[start]
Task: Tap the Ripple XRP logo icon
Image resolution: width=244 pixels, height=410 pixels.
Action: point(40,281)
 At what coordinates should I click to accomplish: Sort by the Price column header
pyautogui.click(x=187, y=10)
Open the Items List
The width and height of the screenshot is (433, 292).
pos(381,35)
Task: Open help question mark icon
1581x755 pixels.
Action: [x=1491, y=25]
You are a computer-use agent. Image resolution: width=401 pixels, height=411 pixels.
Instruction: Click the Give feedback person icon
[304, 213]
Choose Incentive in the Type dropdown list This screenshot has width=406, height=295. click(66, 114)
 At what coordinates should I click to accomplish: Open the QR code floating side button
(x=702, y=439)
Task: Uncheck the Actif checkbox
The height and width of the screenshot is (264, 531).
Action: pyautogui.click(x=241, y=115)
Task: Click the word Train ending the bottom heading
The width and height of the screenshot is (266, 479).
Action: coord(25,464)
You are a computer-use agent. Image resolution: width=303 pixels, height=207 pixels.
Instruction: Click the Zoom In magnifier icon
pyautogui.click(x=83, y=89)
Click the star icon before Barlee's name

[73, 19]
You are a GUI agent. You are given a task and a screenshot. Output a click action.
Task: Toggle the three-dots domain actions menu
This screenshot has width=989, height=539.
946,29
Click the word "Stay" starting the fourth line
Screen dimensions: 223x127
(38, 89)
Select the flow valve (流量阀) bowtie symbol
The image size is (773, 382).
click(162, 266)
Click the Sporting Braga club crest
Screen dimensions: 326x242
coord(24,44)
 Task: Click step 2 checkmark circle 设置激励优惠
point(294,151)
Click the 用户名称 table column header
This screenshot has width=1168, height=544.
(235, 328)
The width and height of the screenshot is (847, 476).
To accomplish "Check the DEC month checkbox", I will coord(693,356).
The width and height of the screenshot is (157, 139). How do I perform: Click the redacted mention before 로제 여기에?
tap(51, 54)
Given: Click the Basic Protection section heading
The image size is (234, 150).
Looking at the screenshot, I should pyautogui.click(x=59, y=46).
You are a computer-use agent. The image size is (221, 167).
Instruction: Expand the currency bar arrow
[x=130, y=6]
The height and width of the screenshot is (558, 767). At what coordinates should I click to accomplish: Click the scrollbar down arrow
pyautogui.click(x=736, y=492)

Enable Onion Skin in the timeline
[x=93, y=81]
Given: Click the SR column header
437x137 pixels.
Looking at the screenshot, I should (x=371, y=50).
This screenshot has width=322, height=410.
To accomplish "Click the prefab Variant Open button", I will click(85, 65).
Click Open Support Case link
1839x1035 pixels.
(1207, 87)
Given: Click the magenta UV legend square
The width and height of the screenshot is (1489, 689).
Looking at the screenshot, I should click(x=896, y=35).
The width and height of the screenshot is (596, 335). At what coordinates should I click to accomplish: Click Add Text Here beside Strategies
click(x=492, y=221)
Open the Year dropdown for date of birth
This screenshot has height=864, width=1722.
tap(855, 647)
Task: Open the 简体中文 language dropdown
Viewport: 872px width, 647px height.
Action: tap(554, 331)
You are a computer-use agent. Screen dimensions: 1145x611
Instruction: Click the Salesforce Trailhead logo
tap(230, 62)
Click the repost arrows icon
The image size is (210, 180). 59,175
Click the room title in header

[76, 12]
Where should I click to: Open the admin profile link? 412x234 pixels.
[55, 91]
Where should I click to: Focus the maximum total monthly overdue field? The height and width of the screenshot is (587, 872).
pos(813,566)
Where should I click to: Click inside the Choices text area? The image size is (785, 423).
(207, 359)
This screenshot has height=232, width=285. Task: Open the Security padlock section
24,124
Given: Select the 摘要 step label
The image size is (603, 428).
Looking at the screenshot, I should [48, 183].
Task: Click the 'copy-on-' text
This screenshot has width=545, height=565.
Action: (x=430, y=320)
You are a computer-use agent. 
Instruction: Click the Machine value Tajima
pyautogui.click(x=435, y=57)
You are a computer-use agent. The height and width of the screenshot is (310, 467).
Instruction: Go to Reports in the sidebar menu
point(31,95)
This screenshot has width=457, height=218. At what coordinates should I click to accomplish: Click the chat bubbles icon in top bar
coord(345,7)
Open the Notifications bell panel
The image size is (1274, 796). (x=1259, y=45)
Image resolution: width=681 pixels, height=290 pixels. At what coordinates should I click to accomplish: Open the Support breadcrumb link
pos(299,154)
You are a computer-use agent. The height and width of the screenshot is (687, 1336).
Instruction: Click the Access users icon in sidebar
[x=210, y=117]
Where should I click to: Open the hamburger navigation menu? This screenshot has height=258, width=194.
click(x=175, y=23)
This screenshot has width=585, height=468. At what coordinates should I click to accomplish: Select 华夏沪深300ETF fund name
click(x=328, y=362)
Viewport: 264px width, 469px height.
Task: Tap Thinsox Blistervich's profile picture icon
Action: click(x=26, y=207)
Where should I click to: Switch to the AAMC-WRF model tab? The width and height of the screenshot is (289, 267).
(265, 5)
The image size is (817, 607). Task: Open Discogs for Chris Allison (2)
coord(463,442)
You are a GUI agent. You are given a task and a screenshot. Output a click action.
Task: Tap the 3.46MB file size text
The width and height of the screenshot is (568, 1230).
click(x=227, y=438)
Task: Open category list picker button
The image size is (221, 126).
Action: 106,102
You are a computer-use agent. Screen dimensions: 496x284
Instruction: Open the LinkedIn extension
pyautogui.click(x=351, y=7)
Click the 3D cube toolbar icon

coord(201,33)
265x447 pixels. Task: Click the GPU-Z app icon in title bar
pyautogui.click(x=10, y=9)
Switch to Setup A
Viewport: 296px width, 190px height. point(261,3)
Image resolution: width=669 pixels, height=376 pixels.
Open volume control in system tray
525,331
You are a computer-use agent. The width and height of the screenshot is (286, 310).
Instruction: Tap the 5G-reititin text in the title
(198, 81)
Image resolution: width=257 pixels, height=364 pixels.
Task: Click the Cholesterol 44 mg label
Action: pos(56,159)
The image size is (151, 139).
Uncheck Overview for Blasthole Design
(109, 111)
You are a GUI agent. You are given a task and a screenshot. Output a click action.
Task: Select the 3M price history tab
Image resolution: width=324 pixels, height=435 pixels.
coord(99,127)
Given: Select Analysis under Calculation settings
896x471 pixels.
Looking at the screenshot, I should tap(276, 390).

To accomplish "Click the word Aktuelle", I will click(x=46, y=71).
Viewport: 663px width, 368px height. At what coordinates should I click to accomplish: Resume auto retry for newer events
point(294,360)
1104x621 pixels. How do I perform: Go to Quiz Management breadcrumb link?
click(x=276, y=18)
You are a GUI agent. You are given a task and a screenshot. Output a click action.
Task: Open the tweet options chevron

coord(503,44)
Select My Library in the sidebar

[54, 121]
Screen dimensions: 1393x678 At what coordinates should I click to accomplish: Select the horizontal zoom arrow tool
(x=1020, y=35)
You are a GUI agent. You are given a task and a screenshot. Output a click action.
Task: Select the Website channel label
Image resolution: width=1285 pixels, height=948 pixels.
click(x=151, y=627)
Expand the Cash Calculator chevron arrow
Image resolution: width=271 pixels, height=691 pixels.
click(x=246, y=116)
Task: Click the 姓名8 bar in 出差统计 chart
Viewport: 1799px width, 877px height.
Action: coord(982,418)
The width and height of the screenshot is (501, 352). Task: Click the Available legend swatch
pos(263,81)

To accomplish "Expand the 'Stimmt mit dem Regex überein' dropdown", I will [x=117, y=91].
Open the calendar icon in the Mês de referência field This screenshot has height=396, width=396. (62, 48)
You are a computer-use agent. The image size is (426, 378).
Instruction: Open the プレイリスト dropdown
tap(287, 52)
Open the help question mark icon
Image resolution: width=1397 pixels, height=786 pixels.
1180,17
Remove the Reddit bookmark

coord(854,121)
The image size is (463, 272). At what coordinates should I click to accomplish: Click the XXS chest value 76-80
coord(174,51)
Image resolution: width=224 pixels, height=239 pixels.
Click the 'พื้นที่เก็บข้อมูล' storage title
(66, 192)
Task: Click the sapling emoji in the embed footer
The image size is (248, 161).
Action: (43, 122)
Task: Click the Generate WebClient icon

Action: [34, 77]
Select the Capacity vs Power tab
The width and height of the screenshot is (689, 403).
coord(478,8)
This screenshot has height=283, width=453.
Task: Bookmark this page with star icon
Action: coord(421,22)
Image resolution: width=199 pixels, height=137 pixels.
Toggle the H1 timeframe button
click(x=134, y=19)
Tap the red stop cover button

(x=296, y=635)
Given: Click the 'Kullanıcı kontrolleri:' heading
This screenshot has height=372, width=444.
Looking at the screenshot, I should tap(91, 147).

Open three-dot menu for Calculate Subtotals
[end]
Reproduce the items word for word, from the first line through the line containing "Action: [x=1491, y=25]", and include that final line.

Task: Tap the Ripple XRP logo icon
Image resolution: width=244 pixels, height=410 pixels.
Action: point(40,281)
 At what coordinates should I click to accomplish: Sort by the Price column header
pyautogui.click(x=187, y=10)
Open the Items List
The width and height of the screenshot is (433, 292).
pos(381,35)
Task: Open help question mark icon
1581x755 pixels.
Action: [x=1491, y=25]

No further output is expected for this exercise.